Studies included in this analysis often employed a combination of different PRO instruments (e.g. generic and cancer-specific, cancer-specific with disease-specific and/or symptom-specific questionnaires). The advantage of generic instruments is their broad applicability for evaluating general aspects of HRQoL independent of the specific diagnosis. However, generic instruments tend to lack responsiveness for detecting deterioration in specific health contexts. Disease- or symptom-specific instruments may be more acceptable and responsive to detecting changes but have limited generalizability for identifying unanticipated events across different populations [13]. In the present review, studies employed PRO instruments based on the intended measure (e.g. to detect changes in HRQoL, GHS, specific disease-related symptoms). Closely examining ICI-related toxicities revealed a unique profile - independent of cancer diagnosis [50,51,52]. This observation challenges the practice of choosing PRO instruments based on the population rather than treatment type. In other words, both cancer-specific tools and generic HRQoL questionnaires designed for traditional chemotherapies may not capture symptoms and toxicities specific to ICI therapies. Following this line of thought, Kluetz and colleagues have suggested the individual measurement of symptomatic adverse events, physical function, and disease-related symptoms. These three concepts are highly relevant to HRQoL and may better reflect the therapy’s effect on the patient and the patient’s disease [53]. An alternative approach to the traditional static instruments is the use of item libraries or computerized adaptive testing with content and symptom-items adapted for ICI treatments such as the National Cancer Institute PRO-CTCAE, PROMIS or the EORTC item library [6, 54,55,56]. Recently, efforts have been undertaken to develop such ICI specific modules [57].

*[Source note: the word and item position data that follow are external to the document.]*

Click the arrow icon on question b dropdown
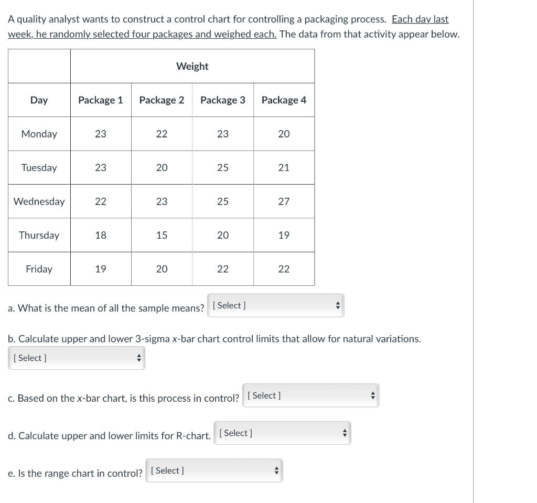 click(139, 358)
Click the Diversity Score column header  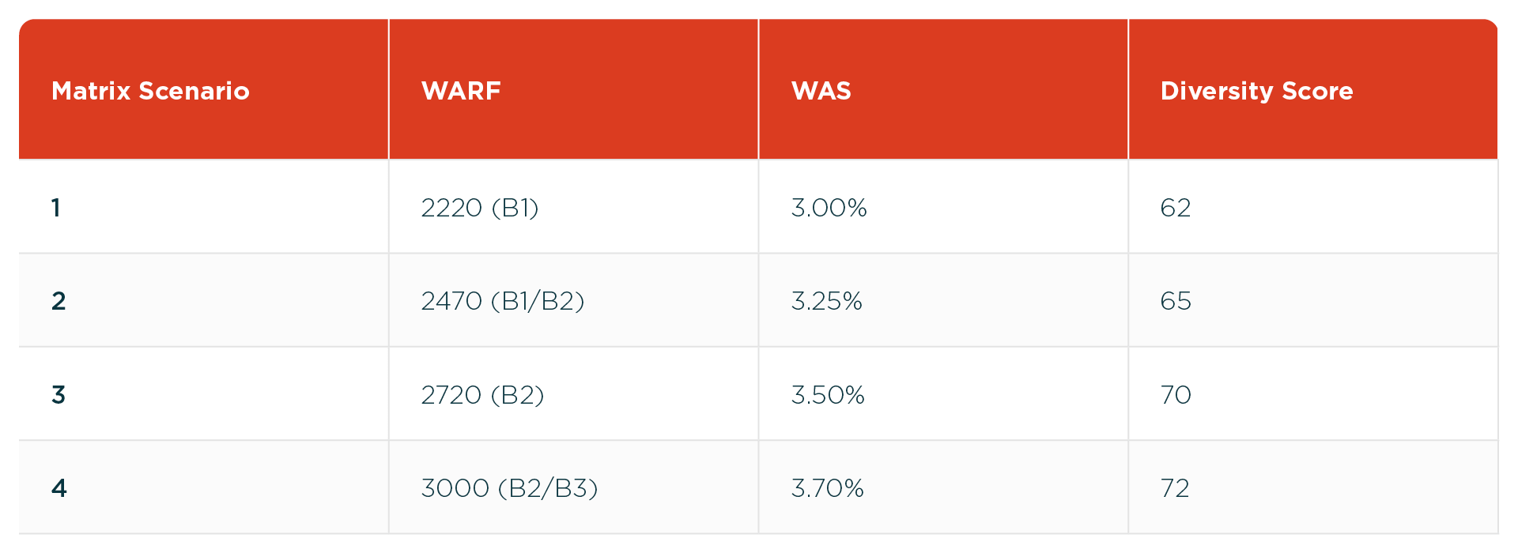click(x=1256, y=91)
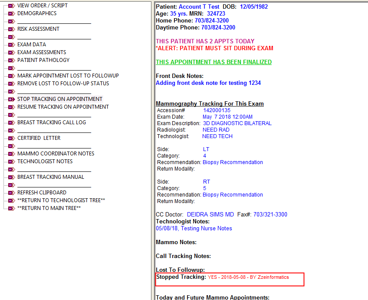Select REMOVE LOST TO FOLLOW-UP STATUS
The image size is (368, 300).
tap(63, 84)
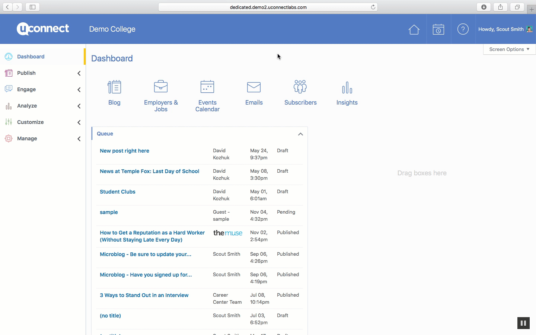Select Customize in the sidebar
Image resolution: width=536 pixels, height=335 pixels.
click(x=30, y=122)
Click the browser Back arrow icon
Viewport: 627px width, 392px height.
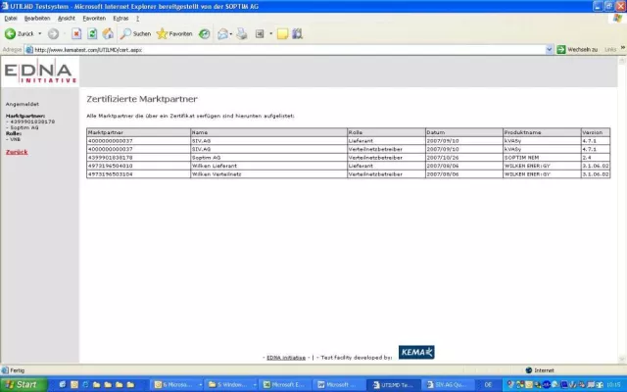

Our study highlights the general underreporting of PRO results. Of 3231 ICI-CTs registered in the period between 2004 and 2019, only 191 (6%) had a published statement (study protocol, conference abstract) about the measurement of PROs, of which only 26 had a full-text article on PRO results. This finding aligns with the results from a recent systematic evaluation of PROs in cancer trials by Kyte et al. [58]. Importantly, PROs inform and facilitate treatment decision-making in clinical practice. As such, systematic PRO collection, analysis and reporting are highly relevant and should be considered a priority. This delay in PRO reporting is at odds with recommendations from both the European and American oncology societies (ESMO and ASCO) to incorporate such measures in clinical trials as read-outs for treatment benefit evaluation [59, 60].

Conclusion

Our systematic review on the use of PROs in ICI-CTs identifies variability in the use of instruments and gaps in existing instruments for addressing symptomatic toxicities that are ICI treatment-related. Further work is needed to develop novel strategies that permit the more comprehensive and systematic collection of PRO data specific to ICI treatments to inform and support drug labelling and clinical decision-making.